I myself am not a programmer, but an end-user of opensource software. Of course, I compare opensource with commercial software, and I have a very strong feeling that the opensource community of programmers is much more concerned with themselves than with the end user of their product. Most of them hope to get noticed by the major companies and then, off they are, ditching the project they're working on, which really explains the 'lateness'.
In short, if the release date is 2004, the technology may be 'old' by then...
Posted by: Ivan L at November 15, 2002 10:40 PM
I fondly remember working my way through the Lotus 1-2-3 v1.0 tutorial in the fall 1983. Whenever something unexpected happened -and it did a lot, for this then newbie- I came to be sure I had made a mistake and that the program was not at fault.
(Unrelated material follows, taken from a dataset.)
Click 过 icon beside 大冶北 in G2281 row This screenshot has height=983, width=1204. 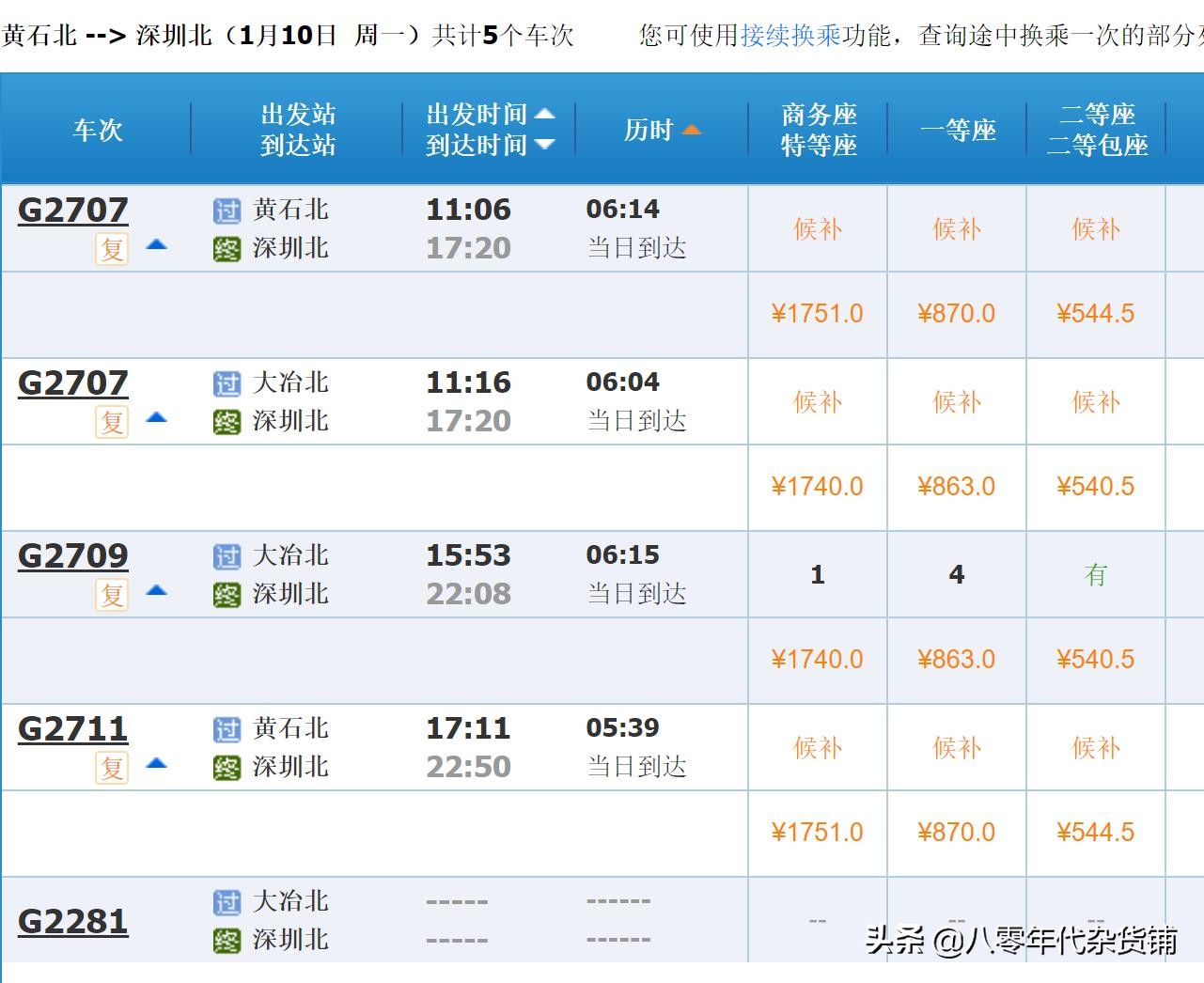[x=227, y=902]
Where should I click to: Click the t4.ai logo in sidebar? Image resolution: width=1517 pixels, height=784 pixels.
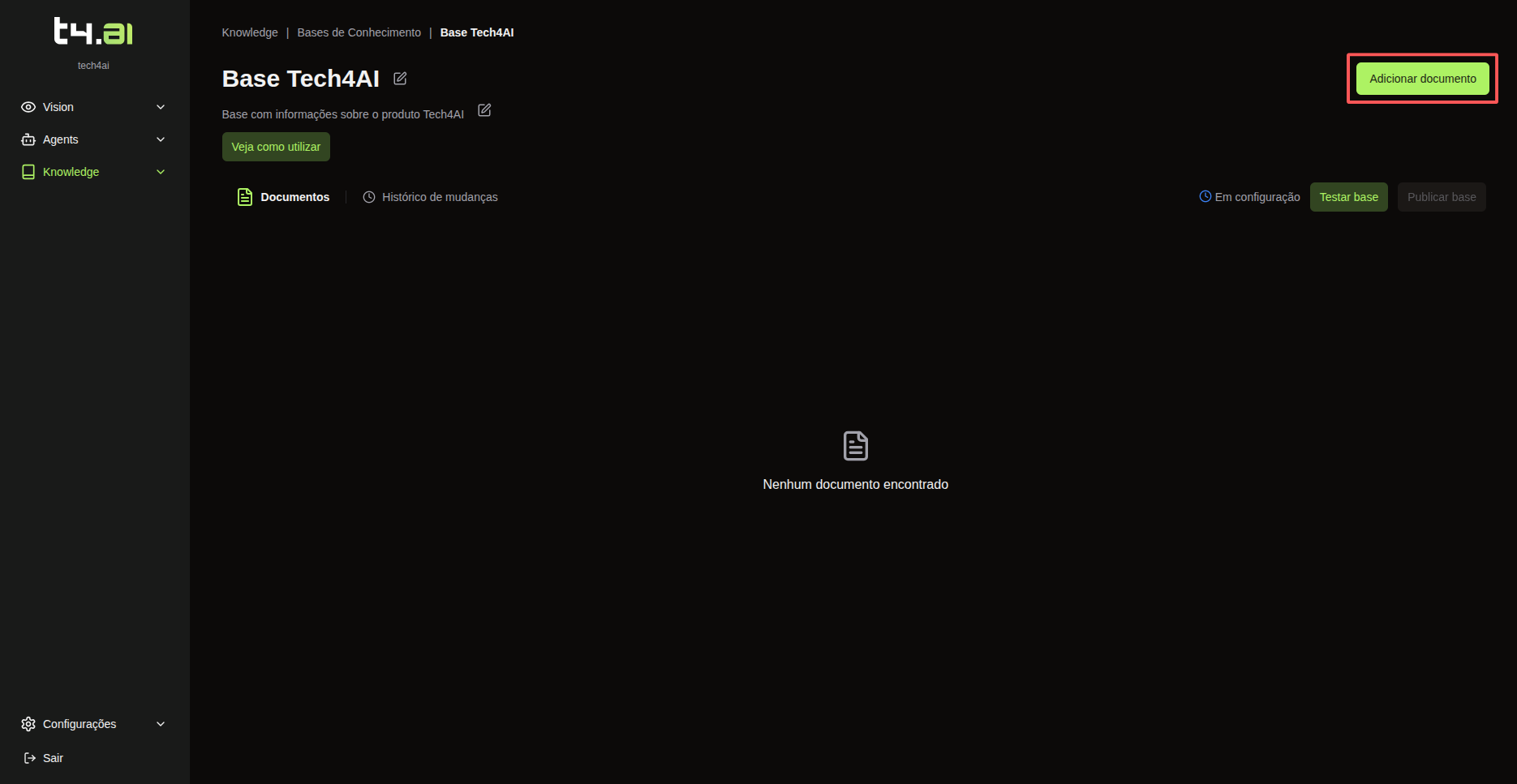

I kept looking and, sure enough, there was my typing mistake, hidden in some dark corner of the spreadsheet.
To this day, Lotus 1-2-3 and the name of Mitch Kapor, are, for me, THE ultimate benchmark of software quality.
Good luck, Mitch. There are more people behind you than you can imagine.
Dan de Levy,
simple end user
Posted by: Dan de Levy at November 16, 2002 07:15 PM
Mitch, have you thought about using an agile development methodology to speed delivery of customer value? Agile development and the bazaar "release early, release often" model of Open Source development can go hand-in-hand. Rather than going through a bunch of development releases and then trying to clean things up once they're "feature complete," keep a smaller feature set with each release but ship 1.0, 1.1, 1.2, 2.0 etc. very rapidly. (I'll go so far as to say that the end of 2003 is a great target for 2.0, not 1.0.)
Probably the best four agile practices for delivering customer value quickly are The Planning Game, Unit Testing with a good unit testing framework, Refactoring, and Test-Driven Development. Good descriptions of all can be found in "Extreme Programming Explained" by Kent Beck, or on the c2.com wiki at http://c2.com/cgi/wiki?ExtremeProgramming.
Posted by: Chris Hanson at November 18, 2002 12:55 AM
DESIGN COMMENTS FOR CHANDLER -Privacy controls in BCC
Every day I read about another bank that "accidentally" exposed hundreds or thousands of email addresses by inadvertantly putting them in CC instead of BCC, and have always wondered why it is even POSSIBLE in an email client to make such a mistake.
When designing Chandler, consider :
1) if the user had put several hundred email addresses in the CC list, they probably meant to but them in the BCC list, so automatically move those addresses to BCC
or
2) have a user alert that says "Do you REALLY want to expose 700 email addresses in the cc list?"
Posted by: a believer at November 19, 2002 11:40 AM
Chandler ..great, enabling idea. One suggestion ... the opne source should include a replacement for Palm's software. A PDA and a Wintel app should be fully interchangable and linked.
Posted by: Stephen Schwartz at November 22, 2002 12:36 AM
re: -Privacy controls in BCC
All very well, but I'd suggest making it an option, with a custom threshold.
Not everybody wants to be treated like your average Outlluck user ...
Robin
Posted by: robin benson at December 14, 2002 03:05 PM
Please do consider building a scripting interface which will let people plug some custom code in. This is always so useful... esp in an application like a PIM. With a well defined/published API, of course.